La consommation de café en Chine a considérablement augmenté au cours de la dernière décennie. Avec 100 000 cafés ouverts en Chine, les experts pensent que le marché dans les grandes villes pourrait bientôt être saturé, et que la bataille pour séduire les consommateurs se déroulera désormais dans les petites villes.
Lorsque Starbucks a ouvert son premier coffee shop à Pékin en 1999, ses chances de succès semblaient très minces. Près de vingt ans plus tard, Starbucks détient une part de 58% d’un marché estimé à plus d’un milliard de dollars, avec ses 4300 points de vente dans 180 villes de Chine.
Mais aujourd’hui, Starbucks est loin d’être seul sur le territoire chinois, puisque Costa Coffee, McCafé ou même le coréen Paris Baguette y ont ouvert des milliers de nouveaux emplacements.
Il y a aussi la concurrence de nouvelles enseignes locales telles que Luckin Coffee, une startup aux prix très agressifs, qui a connu une folle croissance avant de complètement s’écrouler, et dont on parlera lors du prochain épisode [AL023]. Et puis des chaînes plus petites et des cafés indépendants émergent également dans les grandes villes chinoises.
Le marché devrait normalement continuer de croître, avec des consommateurs prêts à payer plus cher pour du torréfié de meilleure qualité. Suite à de nombreux investissements, la Chine est même désormais le neuvième producteur mondial d’arabica. Une guerre du café est en train de se développer dans tout le pays, et les petites villes pourraient, tout comme leurs aînées, attraper aussi la fièvre du café.
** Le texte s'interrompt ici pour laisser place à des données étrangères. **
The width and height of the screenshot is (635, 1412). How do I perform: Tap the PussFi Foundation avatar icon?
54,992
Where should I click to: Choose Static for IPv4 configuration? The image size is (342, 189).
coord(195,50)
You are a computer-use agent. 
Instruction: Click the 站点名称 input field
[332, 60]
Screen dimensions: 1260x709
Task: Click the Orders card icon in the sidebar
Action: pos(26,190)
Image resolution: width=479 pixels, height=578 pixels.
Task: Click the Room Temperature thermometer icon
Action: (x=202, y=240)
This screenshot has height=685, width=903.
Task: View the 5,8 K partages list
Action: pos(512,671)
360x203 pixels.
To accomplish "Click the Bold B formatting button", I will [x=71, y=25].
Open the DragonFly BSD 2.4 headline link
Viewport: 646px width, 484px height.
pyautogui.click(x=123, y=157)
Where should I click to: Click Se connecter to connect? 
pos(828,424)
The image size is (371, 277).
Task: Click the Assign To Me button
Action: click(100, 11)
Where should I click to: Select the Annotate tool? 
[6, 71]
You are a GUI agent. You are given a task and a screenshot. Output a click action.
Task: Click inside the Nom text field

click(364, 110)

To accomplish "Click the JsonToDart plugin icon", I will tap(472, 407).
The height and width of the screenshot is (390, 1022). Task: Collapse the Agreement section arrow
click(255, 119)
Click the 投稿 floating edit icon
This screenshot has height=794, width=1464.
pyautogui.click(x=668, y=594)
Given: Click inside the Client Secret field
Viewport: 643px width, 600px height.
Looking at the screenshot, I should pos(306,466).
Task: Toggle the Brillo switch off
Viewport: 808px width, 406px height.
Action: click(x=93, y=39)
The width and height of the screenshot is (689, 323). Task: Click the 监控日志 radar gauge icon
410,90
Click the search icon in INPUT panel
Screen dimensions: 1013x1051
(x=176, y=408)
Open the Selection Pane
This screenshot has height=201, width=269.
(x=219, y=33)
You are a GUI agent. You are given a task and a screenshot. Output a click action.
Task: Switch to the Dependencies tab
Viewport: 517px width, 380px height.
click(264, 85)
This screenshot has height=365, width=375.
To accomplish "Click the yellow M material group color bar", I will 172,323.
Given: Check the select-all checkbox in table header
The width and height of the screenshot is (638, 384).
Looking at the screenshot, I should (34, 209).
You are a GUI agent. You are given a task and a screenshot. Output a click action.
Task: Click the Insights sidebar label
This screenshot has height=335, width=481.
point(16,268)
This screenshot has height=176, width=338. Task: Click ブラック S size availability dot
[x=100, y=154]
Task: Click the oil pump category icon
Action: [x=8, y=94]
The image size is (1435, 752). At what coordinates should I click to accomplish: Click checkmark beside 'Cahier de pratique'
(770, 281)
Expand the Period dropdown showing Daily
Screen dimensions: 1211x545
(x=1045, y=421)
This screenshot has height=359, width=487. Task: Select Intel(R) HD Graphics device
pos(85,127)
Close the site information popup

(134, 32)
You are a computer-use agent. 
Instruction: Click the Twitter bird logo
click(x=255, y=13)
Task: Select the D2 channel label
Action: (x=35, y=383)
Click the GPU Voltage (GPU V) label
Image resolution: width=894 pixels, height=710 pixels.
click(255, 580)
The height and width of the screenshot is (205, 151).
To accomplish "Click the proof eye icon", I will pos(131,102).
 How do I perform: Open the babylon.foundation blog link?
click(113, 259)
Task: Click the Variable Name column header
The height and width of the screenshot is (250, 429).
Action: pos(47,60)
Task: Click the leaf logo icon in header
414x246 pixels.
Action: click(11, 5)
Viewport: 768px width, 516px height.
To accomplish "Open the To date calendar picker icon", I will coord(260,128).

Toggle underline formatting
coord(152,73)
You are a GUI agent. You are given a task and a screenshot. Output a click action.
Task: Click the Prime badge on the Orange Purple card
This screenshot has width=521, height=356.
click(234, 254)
Comment Starbucks Séduit la Chine
La localisation est un facteur critique du succès ou de l’échec des entreprises étrangères en Chine.
Yum! Brands, le leader mondial de la restauration rapide derrière Pizza Hut, KFC et Taco Bell l’a très bien compris. La société a prospéré en Chine en ajoutant des produits chinois comme les crevettes frites ou le lait de soja à ses menus KFC, ou du riz sauté à la thaï à ses menus Pizza Hut.
Pendant ce temps, les entreprises qui n’ont pas saisi les codes locaux, qui ont simplement importé leurs modèles étrangers, ont connu beaucoup de difficultés. Home Depot a fermé ses 7 grands magasins en Chine après des années de pertes. Il n’avait pas réussit à comprendre que son modèle Do-It-Yourself (DIY) n’était pas du tout aligné avec le modèle culturel chinois du Do-It-For-Me (DIFM).
Starbucks fait tout pour éviter de se retrouver dans la situation de Home Depot, et emprunter la voie de Yum! Brands. L’entreprise a récemment embauché des graffeurs locaux pour redécorer l’un de ses plus anciens cafés pékinois, situé au Sanlitun Village, un quartier commerçant qui, comme le Soho de New York, attire les jeunes et les riches, et fait émerger les nouvelles tendances. Il s’agit de rendre stylé Starbucks au yeux des chinois.
Starbucks se rend également compte qu’en Chine, les attentes des familles auront un impact important sur son succès. Les parents chinois préfèrent que leurs enfants travaillent derrière un guichet de banque plutôt que derrière une machine à latte. Alors pour retenir ses employés, Starbucks organise des forums familiaux et invite les parents à écouter les témoignages de managers qui ont gravi les échelons au sein de l’entreprise.
Pour répondre aux attentes spécifiques des chinois, Starbucks investit également dans le digital. La société a une forte présence sur tous les réseaux sociaux chinois, avec une stratégie adaptée à chaque canal. Elle s’est liée à Alibaba Group pour le lancement de son nouveau Starbucks Virtual Store. Cette boutique en ligne permet aux consommateurs de commander leurs boissons et de gérer leur compte depuis plusieurs applications mobiles du groupe Alibaba. Il s’agit d’unifier l’expérience utilisateur à travers Taobao, Alipay, Tmall ainsi que l’application Starbucks elle-même.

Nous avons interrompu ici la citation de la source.